Recentemente um trabalho do nosso grupo publicado na revista “Scientific Reports” mostrou que para contrariar o impacto das dietas high-fat, na sua relação com a neuroinflamação, o consumo de antocianinas, presentes nos pequenos frutos, aumenta os níveis de ácido quinorénico, um neuroprotector que é sintetizado a partir do triptofano, efeito dependente das bactérias intestinal – efeito prebiótico e psicobiótico. Na prática, e em conclusão, o que de benéfico pode ter o consumo regular de antocianinas (presentes nos pequenos frutos, por exemplo), pode ter de prejudicial a presença de glifosato na alimentação.

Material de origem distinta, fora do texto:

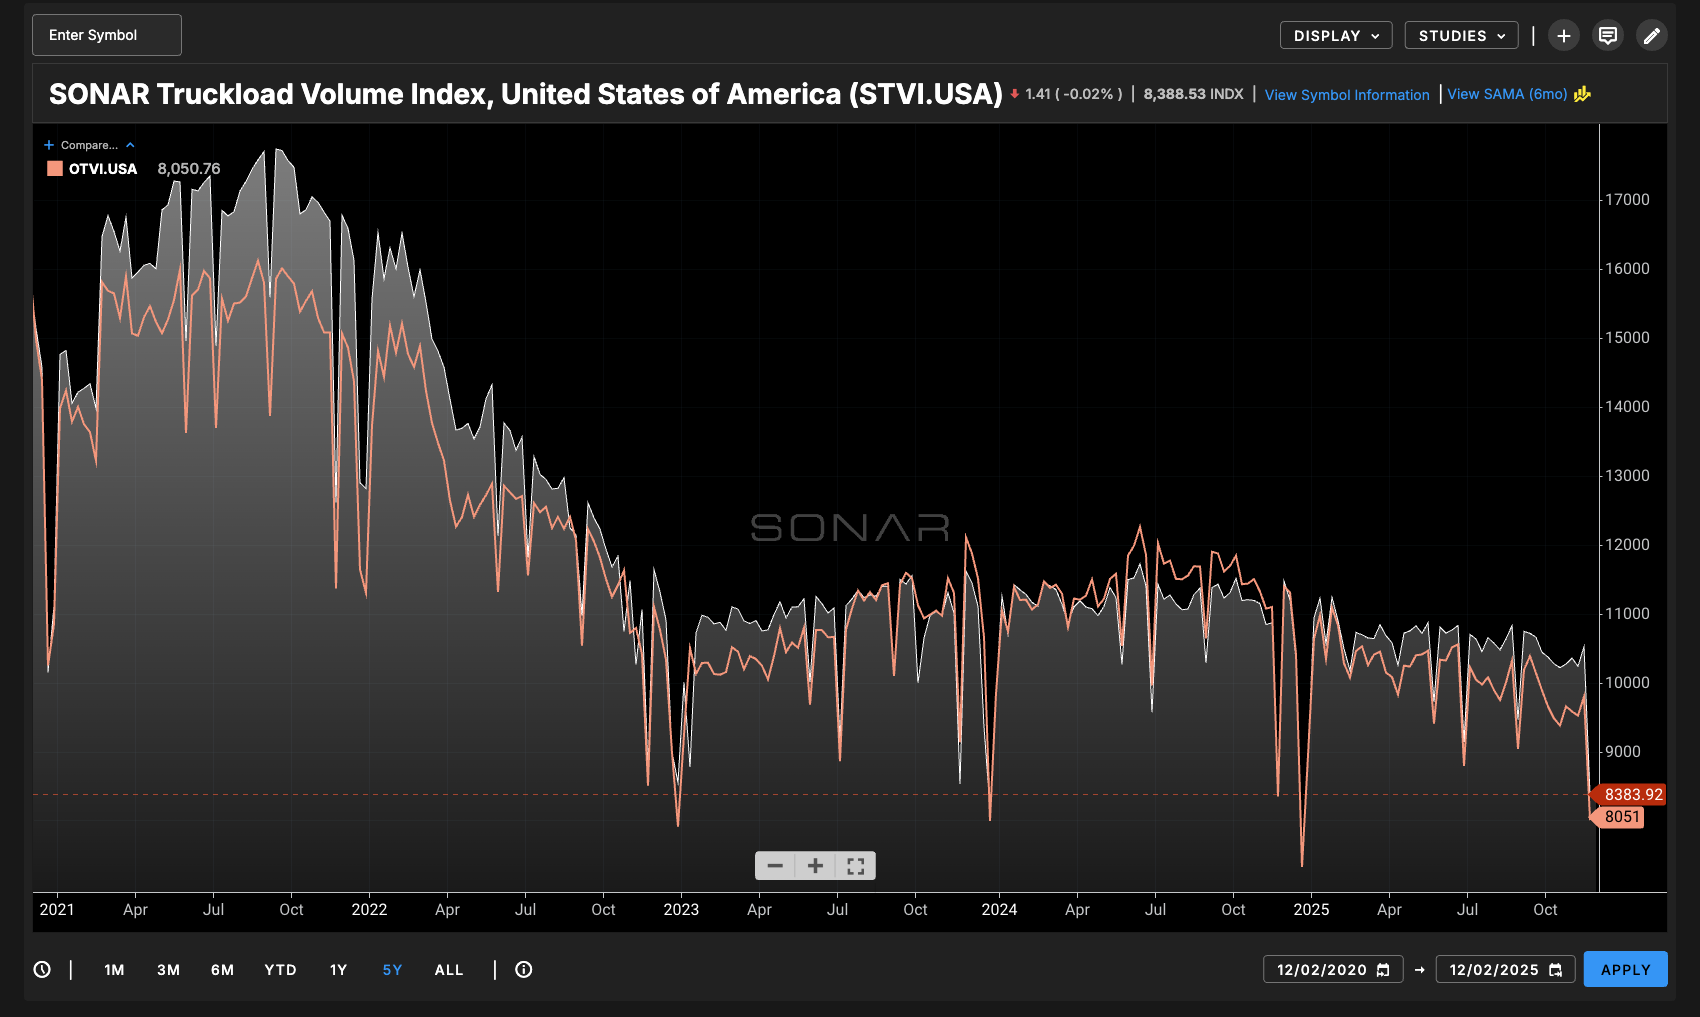1700x1017 pixels.
Task: Click the Enter Symbol input field
Action: click(107, 35)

Tudo se relaciona e nos faz refletir como muitas vezes o microbiota intestinal é negligenciado, como isso se pode relacionar com os mecanismos de doença (toxicidade) e como uma visão mais holística poderá ajudar na prevenção/tratamento das principais causas de morte da atualidade médica.

Conceição Calhau,

Professora Associada com Agregação, Nutrição e Metabolismo, NOVA Medical School, UNL
Coordenadora do grupo de investigação Medicina Preventiva & Desafios Societais, ProNutri, CINTESIS.